Today the Adolescent Program students embark on their class trip to Washington D.C.. The annual AP trip is a time to bond, share experiences, and extend their academic lessons into the greater environment. The class trip also serves as an important means for our adolescents to experience the residential life that Maria Montessori found so critical for adolescent development.
Montessori believed the adolescent straddles two worlds: that of their known nuclear family and that of the “future family of which the adolescent is the father, builder, center.” (A Social Newborn). In other words, the adolescent is leaving childhood—which is centered around the nuclear family—to be reborn into adulthood, where they will create their newly independent life. Montessori envisioned the ideal environment for this rebirth as a boarding community, where the new “family” would form and allow the lessons of approaching adulthood to unfold in a safe environment.

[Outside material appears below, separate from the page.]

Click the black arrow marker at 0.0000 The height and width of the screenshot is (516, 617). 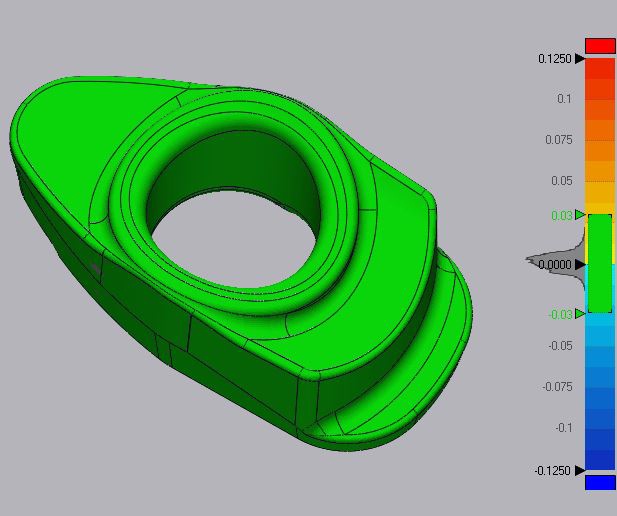581,264

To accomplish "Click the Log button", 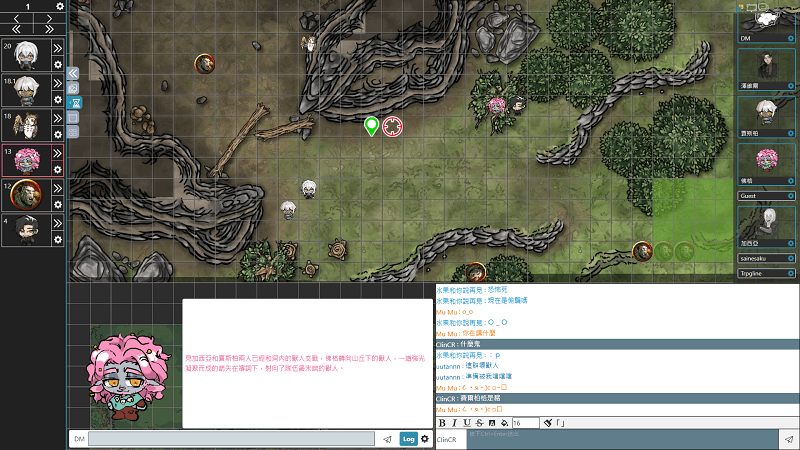I will pyautogui.click(x=408, y=439).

Since our Adolescent Program does not offer boarding, class trips are designed to fulfill the need for residential life. These trips push our AP community experience beyond the classroom and into the rhythms and flow of daily life. Our adolescents learn to balance other’s needs and desires with their own as they live with roommates, decide where to eat dinner, and choose activities. They learn to listen and compromise. They learn that, sometimes, we have to make decisions based on the good of the community, rather than on personal preferences. These lessons allow the adolescents to practice the skills they will need to build their “future family.”
Both our AP students and our guides return from the trip with a new understanding of our world, our community, and ourselves.